WORK INSTRUCTIONS: Pick up the essay below about scuba diving with a father, not the listing after it, and continue it from its last sentence.

DOCUMENT EXCERPT:

The Beatles’ Rocky Racoon is the soundtrack to my childhood. Sitting around the kitchen table on a Friday night with my parents and younger sister (once we had discovered, around the ages of five or six, that life went on after 7pm), we would play music and I’d sing along to every track with my dad, his face lighting up to see me sharing in one of his greatest joys.
But by the time my teenage years rolled around – close though we still were – he and I had grown short on shared hobbies. True, he tried his best to make me a football fan, and I would dutifully do my best to fake enthusiasm, never wanting to let him down (though never entirely sure which end of the pitch Spurs were supposed to be aiming for). But I think deep down he knew I was only ever in it for the boys and the bagel-stand meet-up at halftime.
So when I turned 12 in 1998 and dad discovered I could qualify as a scuba diver, he wasted no time getting me trained and certified so we could share one of his favourite hobbies on a family trip to Thailand that Christmas. I soon found myself quite literally thrown in at the deep end (of a bone-achingly-cold training pool in Essex), trying hard to keep a smile on my face. I was apprehensive, but I got it: I was growing up quickly, and my dad wanted something we could enjoy together as the years went by – as did I. I had always been a daddy’s girl (I still am), and treasured any time we spent just the two of us.

SOURCE MATERIAL:
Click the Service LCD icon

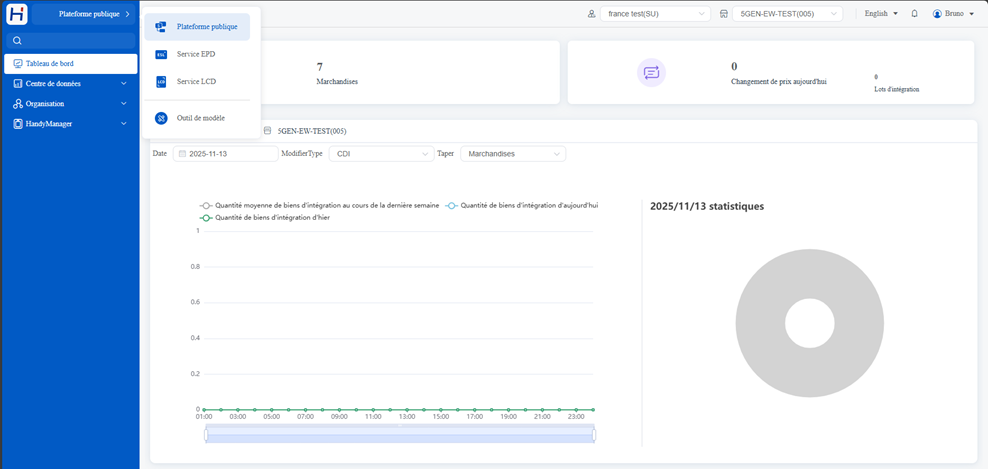coord(161,81)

ANSWER FOR THE TASK:
Fast-forward from chilly Romford to sweltering Phuket, more than 20 years ago, before the “gap-yah” and Full Moon party crowd discovered it and it was still a true island paradise. We were on our way to my first dive, on a shipwreck, with some family friends whose daughter was my age and also learning to dive.
I still vividly remember the rocking boat, my fried-egg breakfast sitting uncomfortably on my chest, the salty sea air and smothering heat blending with the boat’s petrol fumes: the sounds and senses of childhood holiday adventure. I was nervously perched at the edge of the boat, trying to remember which way to turn the valve on my air tank to ensure my air supply was working, trying to picture what it said in the textbook I’d left back at the hotel room.
I struggled to pull on my wetsuit over my bikini, already worrying about the inevitable ordeal of getting it off again (I had yet to extract myself from one without a punch to the lip and a full-frontal flash, now particularly unappealing in front of a boat full of other divers). I was especially nervous about the dreaded backwards roll into the water, which I had never actually done in practice. I was sure I would smack my head, my mask would fill with water, and that would be the end of me before our great bonding experience had even begun.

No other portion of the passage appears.